Non va, peraltro, confuso con questo decreto legislativo un altro Provvedimento emanato da Draghi, il già citato Dpcm 29 marzo 2022 (Energia Sardegna), che fissa (art. 2, comma 3) un limite più basso di produzione da rinnovabili per la Sardegna ma con riferimento ad un’altra questione: ossia, l’individuazione delle opere e delle infrastrutture necessarie alla dismissione dell’utilizzo del carbone in Sardegna e alla decarbonizzazione dei settori industriali. Non a caso, questo Dpcm richiama i decreti legge 76/2020 e 77/2021 (e non il citato art. 20 del d.lgs. 199/2021 da cui scaturisce il decreto ministeriale di Pichetto Fratin).
Con riferimento ai quesiti iniziali si può concludere, pertanto, rilevando:
– che la Todde sorvola su particolari fondamentali quando afferma – come fatto in occasione dell’incontro presso la Cgil sarda – che il governo di cui faceva parte non ha alzato i limiti mentre l’attuale Ministro li avrebbe innalzati di dodici volte.

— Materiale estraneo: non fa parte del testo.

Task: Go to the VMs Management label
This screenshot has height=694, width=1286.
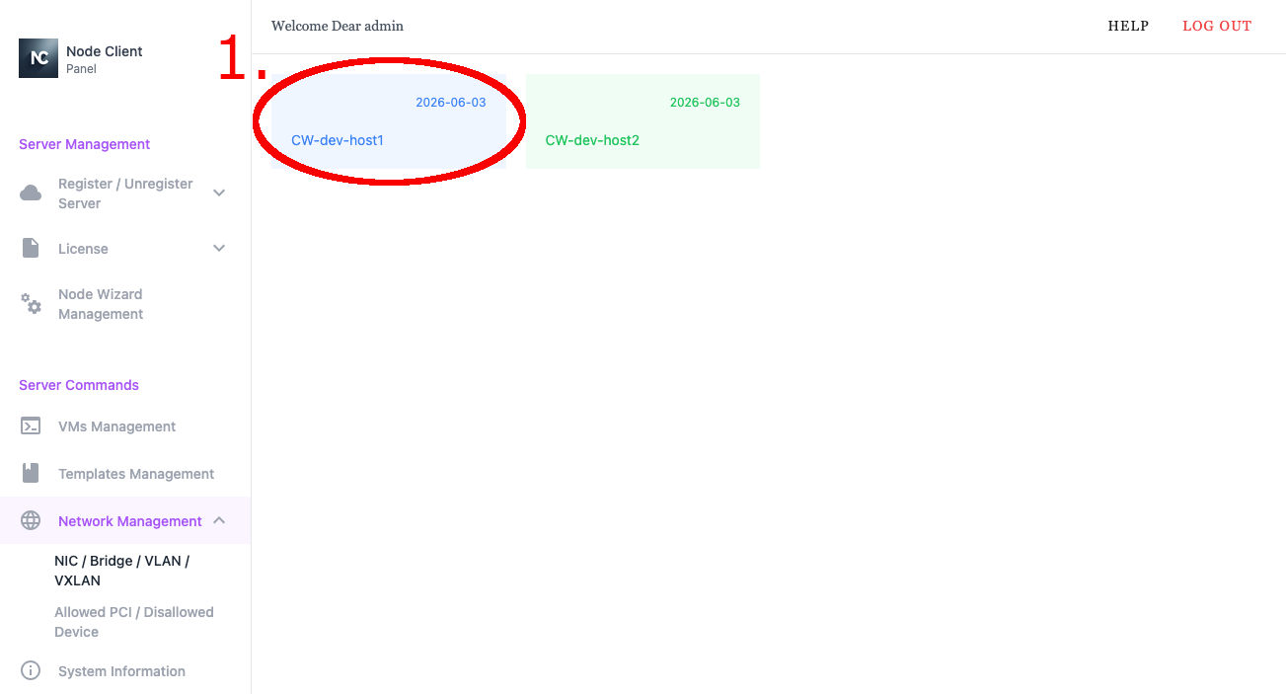Action: pyautogui.click(x=116, y=426)
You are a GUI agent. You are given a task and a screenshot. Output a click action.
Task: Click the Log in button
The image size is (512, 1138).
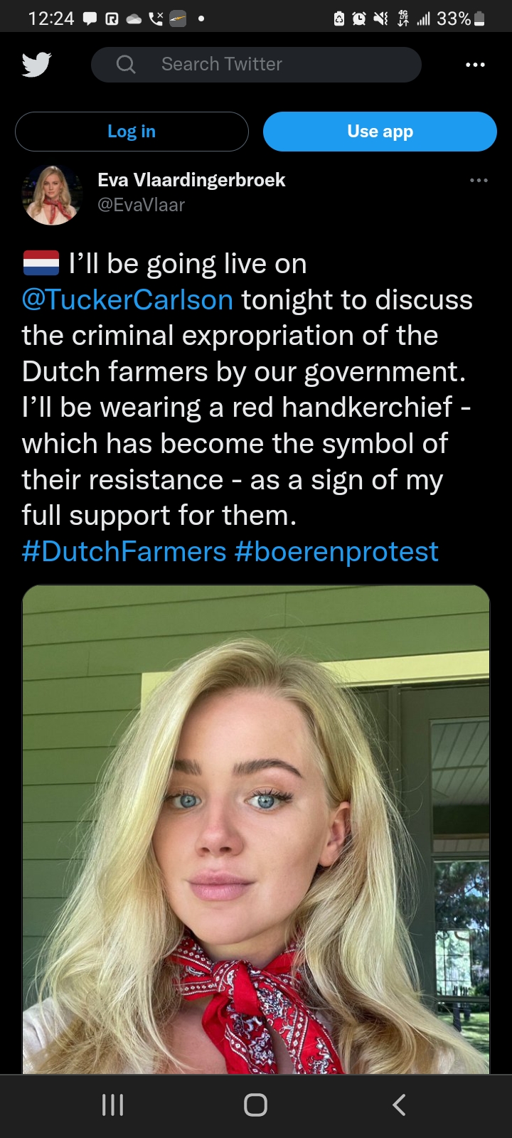coord(132,132)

La questione è diversa: rispetto al limite originario del 2012, è cambiata medio tempore la normativa europea; i Governi italiani – anche quello di cui ha fatto parte la Todde – l’hanno recepita prevedendo la soglia nazionale del 30% e demandando al Ministro – sentiti altri organi – il compito di ripartire la soglia tra le Regioni; non avendo previsto dei rimedi efficaci per tutelare la posizione della Regione Sardegna (se non la previsione dell’accordo in Conferenza Unificata), la nostra isola rimane, sostanzialmente, in balìa delle ripartizioni decise altrove, con un ruolo fondamentale attribuito a Pichetto Fratin, attualmente in carica, che ha ottenuto questa possibilità proprio in virtù della normativa apprestata dal Governo Draghi;
– che prima del DM Pichetto Fratin non esisteva un limite aggiornato alle nuove normative europee recepite dall’Italia con previsione di soglie più alte; il DM Burden Sharing del 2012 si riferiva a una direttiva europea e a norme di recepimento nazionali precedenti e ormai superate sia dalla direttiva del 2018 che dalla normativa nazionale apprestata dal Governo Draghi e dalla maggioranza che lo sosteneva.